As ubiquitous as the Sand Island eviction story was for four months on the news, it seems to end with no resolution. In ENG File #73, February 25th, 1980, a solo interview with Abraham Ahmad, “Uncle Puhipau,” outside of the ʻIolani Palace, where he discusses how their option now is to charge the State for breach of trust and bring the attention of the 5F issue to the U.S. Attorney General. ENG File #74 shows a legislature meeting with local community members while they voice their concerns, but the outcome is unclear.
To my knowledge and from what I’ve been able to determine from research, ultimately the space was not developed the way the State intended when they evicted the residents, and there is still trouble in determining its function; ironically an article from 2014 speaks about a proposal for a homeless shelter in the Sand Island State Recreation Area, featuring facilities and housing which would temporarily abade the homeless crisis. I’d be curious how the Sand Island State Recreation Area is used today, and what is and is not included in whatever history of the land they might share in the visitor’s center.
It’s important to keep in mind that KGMB news did not have the same ability to see a broader outline of the events that led up to the State’s reclamation of the land as I did; nor could they have known the failed outcome. The segments tended to frame the conflict with the State in the more positive light. However, it appears evident in the footage that the reporters were making the effort to interview residents for their side of the story.

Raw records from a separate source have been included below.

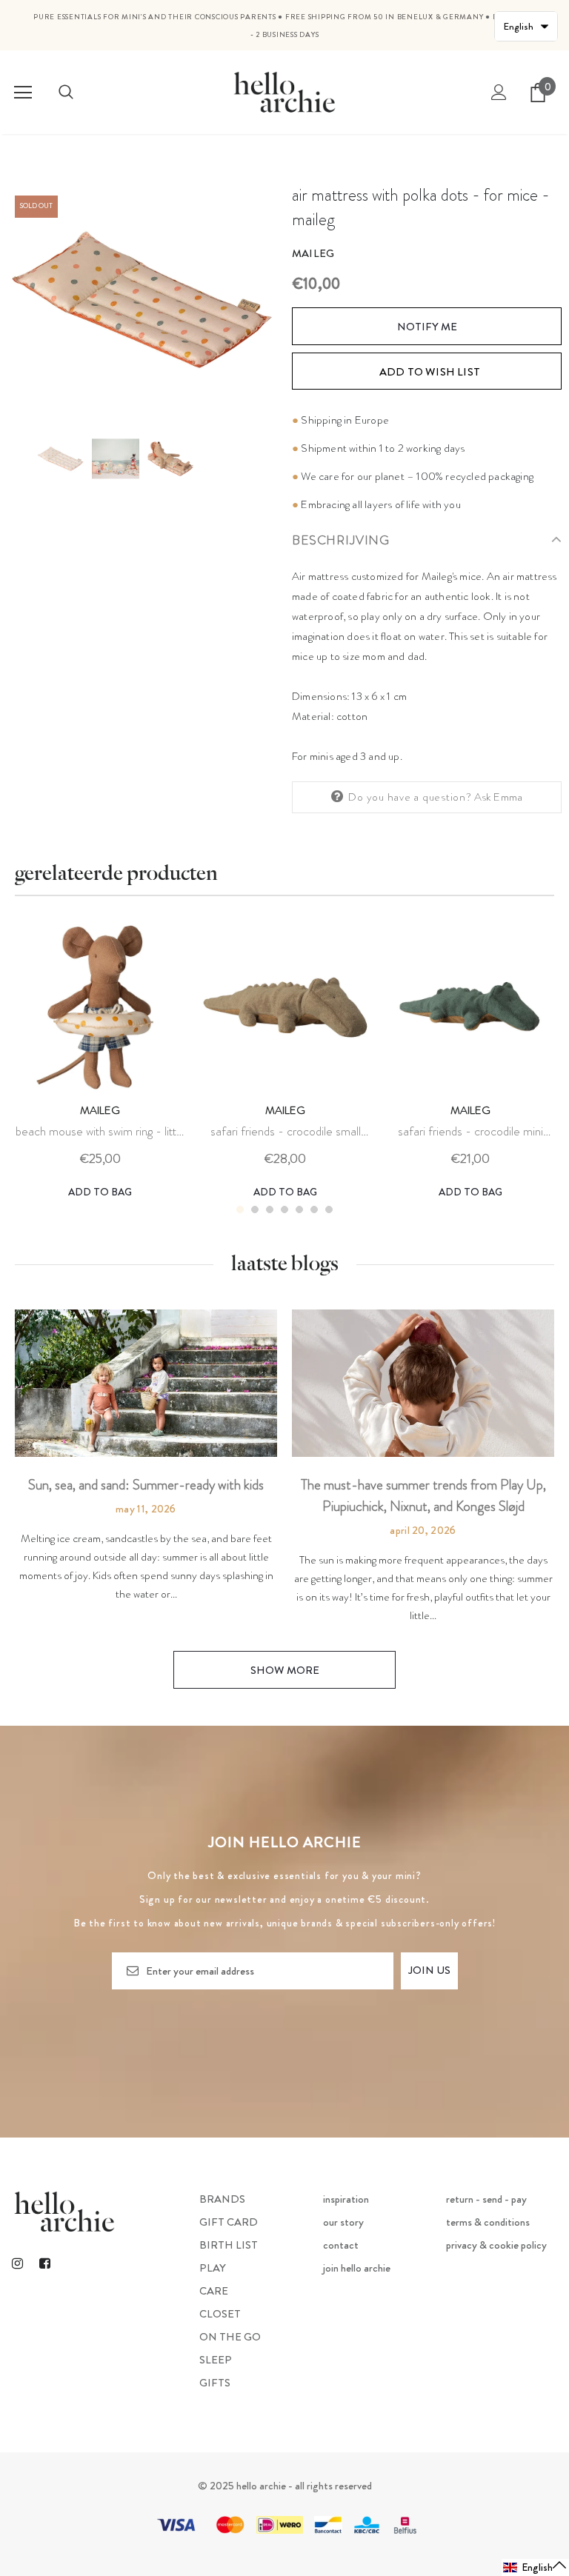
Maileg (313, 253)
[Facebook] (44, 2262)
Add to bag (100, 1191)
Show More (284, 1670)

After seeing how drastically the narrative of the Sand Island community can be transformed through the absence of crucial information, I am even more convinced that it is essential to be able to save and preserve as much history as possible from local filmmakers and creators; the ability to see multiple sides of the same story paints a fuller picture. In fact, The Sand Island Story has hours of RAW footage that wasn’t included in the final cut that I’m very interested to check out; especially when the internet doesn’t yield many results on the residents’ side.